- RECORDS SHOWN -
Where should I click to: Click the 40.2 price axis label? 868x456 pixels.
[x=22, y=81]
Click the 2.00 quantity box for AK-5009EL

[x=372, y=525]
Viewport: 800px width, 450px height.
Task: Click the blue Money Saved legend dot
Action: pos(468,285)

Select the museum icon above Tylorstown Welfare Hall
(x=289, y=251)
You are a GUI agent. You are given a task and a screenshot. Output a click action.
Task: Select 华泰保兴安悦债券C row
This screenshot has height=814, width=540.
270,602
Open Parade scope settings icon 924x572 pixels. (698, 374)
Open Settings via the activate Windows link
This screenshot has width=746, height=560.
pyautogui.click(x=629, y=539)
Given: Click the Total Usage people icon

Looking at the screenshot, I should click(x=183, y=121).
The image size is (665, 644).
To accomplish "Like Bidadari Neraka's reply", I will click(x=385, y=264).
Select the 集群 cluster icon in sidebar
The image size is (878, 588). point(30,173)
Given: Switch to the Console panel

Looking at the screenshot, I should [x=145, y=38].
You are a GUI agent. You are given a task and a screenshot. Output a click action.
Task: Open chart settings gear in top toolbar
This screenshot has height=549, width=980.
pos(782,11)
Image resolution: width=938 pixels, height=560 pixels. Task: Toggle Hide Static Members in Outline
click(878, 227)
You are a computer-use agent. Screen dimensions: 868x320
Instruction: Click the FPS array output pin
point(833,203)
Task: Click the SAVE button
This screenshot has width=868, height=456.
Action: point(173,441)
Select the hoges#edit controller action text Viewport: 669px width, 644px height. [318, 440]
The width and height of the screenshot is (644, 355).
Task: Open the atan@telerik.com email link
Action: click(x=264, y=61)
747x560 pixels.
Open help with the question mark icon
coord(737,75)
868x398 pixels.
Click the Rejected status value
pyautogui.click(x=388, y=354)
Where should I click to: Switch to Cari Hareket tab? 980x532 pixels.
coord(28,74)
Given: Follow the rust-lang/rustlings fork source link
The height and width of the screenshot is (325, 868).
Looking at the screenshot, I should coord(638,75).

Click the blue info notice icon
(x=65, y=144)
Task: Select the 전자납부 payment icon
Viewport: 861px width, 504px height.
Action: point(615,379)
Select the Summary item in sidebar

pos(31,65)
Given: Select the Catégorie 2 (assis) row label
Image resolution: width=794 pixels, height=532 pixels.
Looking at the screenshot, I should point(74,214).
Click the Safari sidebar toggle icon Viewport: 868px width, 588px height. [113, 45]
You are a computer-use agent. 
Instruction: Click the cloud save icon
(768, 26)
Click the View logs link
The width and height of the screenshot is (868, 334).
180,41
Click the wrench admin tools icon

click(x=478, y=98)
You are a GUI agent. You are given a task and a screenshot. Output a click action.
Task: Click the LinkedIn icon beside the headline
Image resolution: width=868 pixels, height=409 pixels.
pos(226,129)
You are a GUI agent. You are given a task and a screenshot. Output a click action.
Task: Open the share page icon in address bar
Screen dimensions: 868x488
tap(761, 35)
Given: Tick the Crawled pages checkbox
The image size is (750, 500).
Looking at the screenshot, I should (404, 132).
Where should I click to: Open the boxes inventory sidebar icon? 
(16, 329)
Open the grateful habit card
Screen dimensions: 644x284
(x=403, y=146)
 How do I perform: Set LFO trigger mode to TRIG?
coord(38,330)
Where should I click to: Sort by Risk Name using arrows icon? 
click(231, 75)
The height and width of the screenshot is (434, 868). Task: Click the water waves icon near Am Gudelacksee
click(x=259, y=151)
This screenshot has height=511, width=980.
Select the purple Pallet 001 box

- TASK GOAL -
In your answer, print every entry exactly as it appears.

- RESPONSE -
Where should I click to: Click the 40.2 price axis label? 868x456 pixels.
[x=22, y=81]
Click the 2.00 quantity box for AK-5009EL

[x=372, y=525]
Viewport: 800px width, 450px height.
Task: Click the blue Money Saved legend dot
Action: pos(468,285)

Select the museum icon above Tylorstown Welfare Hall
(x=289, y=251)
You are a GUI agent. You are given a task and a screenshot. Output a click action.
Task: Select 华泰保兴安悦债券C row
This screenshot has height=814, width=540.
270,602
Open Parade scope settings icon 924x572 pixels. (698, 374)
Open Settings via the activate Windows link
This screenshot has width=746, height=560.
pyautogui.click(x=629, y=539)
Given: Click the Total Usage people icon

Looking at the screenshot, I should click(x=183, y=121).
The image size is (665, 644).
To accomplish "Like Bidadari Neraka's reply", I will click(x=385, y=264).
Select the 集群 cluster icon in sidebar
The image size is (878, 588). point(30,173)
Given: Switch to the Console panel

Looking at the screenshot, I should [x=145, y=38].
You are a GUI agent. You are given a task and a screenshot. Output a click action.
Task: Open chart settings gear in top toolbar
This screenshot has height=549, width=980.
pos(782,11)
Image resolution: width=938 pixels, height=560 pixels. Task: Toggle Hide Static Members in Outline
click(878, 227)
You are a computer-use agent. Screen dimensions: 868x320
Instruction: Click the FPS array output pin
point(833,203)
Task: Click the SAVE button
This screenshot has width=868, height=456.
Action: point(173,441)
Select the hoges#edit controller action text Viewport: 669px width, 644px height. [318, 440]
The width and height of the screenshot is (644, 355).
Task: Open the atan@telerik.com email link
Action: click(x=264, y=61)
747x560 pixels.
Open help with the question mark icon
coord(737,75)
868x398 pixels.
Click the Rejected status value
pyautogui.click(x=388, y=354)
Where should I click to: Switch to Cari Hareket tab? 980x532 pixels.
coord(28,74)
Given: Follow the rust-lang/rustlings fork source link
The height and width of the screenshot is (325, 868).
Looking at the screenshot, I should coord(638,75).

Click the blue info notice icon
(x=65, y=144)
Task: Select the 전자납부 payment icon
Viewport: 861px width, 504px height.
Action: point(615,379)
Select the Summary item in sidebar

pos(31,65)
Given: Select the Catégorie 2 (assis) row label
Image resolution: width=794 pixels, height=532 pixels.
Looking at the screenshot, I should point(74,214).
Click the Safari sidebar toggle icon Viewport: 868px width, 588px height. [113, 45]
You are a computer-use agent. 
Instruction: Click the cloud save icon
(768, 26)
Click the View logs link
The width and height of the screenshot is (868, 334).
180,41
Click the wrench admin tools icon

click(x=478, y=98)
You are a GUI agent. You are given a task and a screenshot. Output a click action.
Task: Click the LinkedIn icon beside the headline
Image resolution: width=868 pixels, height=409 pixels.
pos(226,129)
You are a GUI agent. You are given a task and a screenshot. Output a click action.
Task: Open the share page icon in address bar
Screen dimensions: 868x488
tap(761, 35)
Given: Tick the Crawled pages checkbox
The image size is (750, 500).
Looking at the screenshot, I should (404, 132).
Where should I click to: Open the boxes inventory sidebar icon? 
(16, 329)
Open the grateful habit card
Screen dimensions: 644x284
(x=403, y=146)
 How do I perform: Set LFO trigger mode to TRIG?
coord(38,330)
Where should I click to: Sort by Risk Name using arrows icon? 
click(231, 75)
The height and width of the screenshot is (434, 868). Task: Click the water waves icon near Am Gudelacksee
click(x=259, y=151)
This screenshot has height=511, width=980.
Select the purple Pallet 001 box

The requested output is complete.